▶ **Your task**:
Which of the lines below hold "will"? Please return each one.

▶ **Stored items**:

· · · · ·

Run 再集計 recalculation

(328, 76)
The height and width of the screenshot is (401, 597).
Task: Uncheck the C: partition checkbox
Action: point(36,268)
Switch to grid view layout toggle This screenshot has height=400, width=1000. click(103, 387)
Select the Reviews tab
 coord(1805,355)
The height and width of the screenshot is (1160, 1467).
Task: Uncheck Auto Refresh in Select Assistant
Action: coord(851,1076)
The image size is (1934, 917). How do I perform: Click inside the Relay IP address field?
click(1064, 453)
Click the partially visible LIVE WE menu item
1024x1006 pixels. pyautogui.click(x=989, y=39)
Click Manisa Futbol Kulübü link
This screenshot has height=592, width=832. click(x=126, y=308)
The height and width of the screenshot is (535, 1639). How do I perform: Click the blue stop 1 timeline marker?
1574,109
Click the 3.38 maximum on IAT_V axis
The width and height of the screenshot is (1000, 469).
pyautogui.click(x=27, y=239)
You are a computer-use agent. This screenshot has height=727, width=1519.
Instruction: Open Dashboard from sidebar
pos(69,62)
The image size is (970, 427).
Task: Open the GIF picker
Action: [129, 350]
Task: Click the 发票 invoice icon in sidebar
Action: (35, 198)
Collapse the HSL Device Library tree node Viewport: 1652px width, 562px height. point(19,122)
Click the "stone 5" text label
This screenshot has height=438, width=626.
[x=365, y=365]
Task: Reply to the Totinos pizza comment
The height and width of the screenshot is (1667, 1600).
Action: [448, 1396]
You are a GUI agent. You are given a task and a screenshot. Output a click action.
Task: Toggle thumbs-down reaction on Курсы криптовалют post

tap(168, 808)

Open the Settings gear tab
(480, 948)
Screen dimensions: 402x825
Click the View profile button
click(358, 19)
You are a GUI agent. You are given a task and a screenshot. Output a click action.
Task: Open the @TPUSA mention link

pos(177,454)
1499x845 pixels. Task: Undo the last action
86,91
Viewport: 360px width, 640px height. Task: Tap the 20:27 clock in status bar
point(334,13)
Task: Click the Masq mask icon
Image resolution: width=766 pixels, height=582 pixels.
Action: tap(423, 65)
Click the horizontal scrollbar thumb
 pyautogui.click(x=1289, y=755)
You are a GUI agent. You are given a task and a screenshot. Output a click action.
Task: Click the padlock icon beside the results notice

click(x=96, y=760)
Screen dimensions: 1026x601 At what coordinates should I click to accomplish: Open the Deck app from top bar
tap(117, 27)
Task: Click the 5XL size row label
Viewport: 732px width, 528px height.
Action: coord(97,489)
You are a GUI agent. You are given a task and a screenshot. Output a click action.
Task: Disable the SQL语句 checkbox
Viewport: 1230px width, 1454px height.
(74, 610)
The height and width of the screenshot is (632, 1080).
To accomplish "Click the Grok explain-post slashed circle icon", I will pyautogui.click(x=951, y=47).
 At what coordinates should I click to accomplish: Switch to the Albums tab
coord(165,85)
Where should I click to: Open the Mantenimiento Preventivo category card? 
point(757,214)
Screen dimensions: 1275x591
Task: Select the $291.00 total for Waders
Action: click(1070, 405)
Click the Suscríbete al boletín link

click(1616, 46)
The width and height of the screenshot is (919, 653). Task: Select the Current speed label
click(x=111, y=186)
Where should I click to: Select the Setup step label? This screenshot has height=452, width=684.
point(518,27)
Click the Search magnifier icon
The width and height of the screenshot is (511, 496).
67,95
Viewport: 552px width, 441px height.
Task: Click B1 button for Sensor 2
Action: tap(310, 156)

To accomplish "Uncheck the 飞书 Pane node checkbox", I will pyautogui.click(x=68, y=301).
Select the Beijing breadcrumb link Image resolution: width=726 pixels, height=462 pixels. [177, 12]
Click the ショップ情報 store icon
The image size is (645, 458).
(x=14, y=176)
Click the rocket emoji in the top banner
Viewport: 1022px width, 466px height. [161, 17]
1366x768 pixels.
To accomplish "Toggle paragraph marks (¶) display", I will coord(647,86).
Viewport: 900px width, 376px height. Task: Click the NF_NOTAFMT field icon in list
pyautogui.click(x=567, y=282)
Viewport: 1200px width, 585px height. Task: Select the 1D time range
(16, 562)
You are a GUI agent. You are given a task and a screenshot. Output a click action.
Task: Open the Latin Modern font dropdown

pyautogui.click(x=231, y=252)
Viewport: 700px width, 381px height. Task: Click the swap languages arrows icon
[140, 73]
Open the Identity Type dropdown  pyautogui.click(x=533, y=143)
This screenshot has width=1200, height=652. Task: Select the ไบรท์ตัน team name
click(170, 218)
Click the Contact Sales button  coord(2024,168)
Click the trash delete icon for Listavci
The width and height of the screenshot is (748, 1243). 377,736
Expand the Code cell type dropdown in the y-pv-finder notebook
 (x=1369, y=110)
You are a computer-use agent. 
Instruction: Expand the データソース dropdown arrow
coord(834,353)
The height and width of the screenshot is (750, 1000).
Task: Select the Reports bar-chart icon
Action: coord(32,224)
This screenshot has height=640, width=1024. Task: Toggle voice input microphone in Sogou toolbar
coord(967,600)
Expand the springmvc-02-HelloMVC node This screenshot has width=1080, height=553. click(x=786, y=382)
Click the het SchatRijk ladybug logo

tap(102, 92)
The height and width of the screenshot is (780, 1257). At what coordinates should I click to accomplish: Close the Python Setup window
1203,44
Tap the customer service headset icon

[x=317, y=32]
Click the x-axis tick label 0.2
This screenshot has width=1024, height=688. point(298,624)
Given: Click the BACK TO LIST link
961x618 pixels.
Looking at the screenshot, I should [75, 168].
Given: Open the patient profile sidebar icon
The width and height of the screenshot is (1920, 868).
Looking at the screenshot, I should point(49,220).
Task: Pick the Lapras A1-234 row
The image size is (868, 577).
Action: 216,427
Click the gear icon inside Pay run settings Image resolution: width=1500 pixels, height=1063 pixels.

· · · · ·

▶ **Solution for this exercise**:
To accomplish "Click the Grok explain-post slashed circle icon", I will pyautogui.click(x=951, y=47).
To accomplish "Uncheck the 飞书 Pane node checkbox", I will pyautogui.click(x=68, y=301).
To accomplish "Toggle paragraph marks (¶) display", I will coord(647,86).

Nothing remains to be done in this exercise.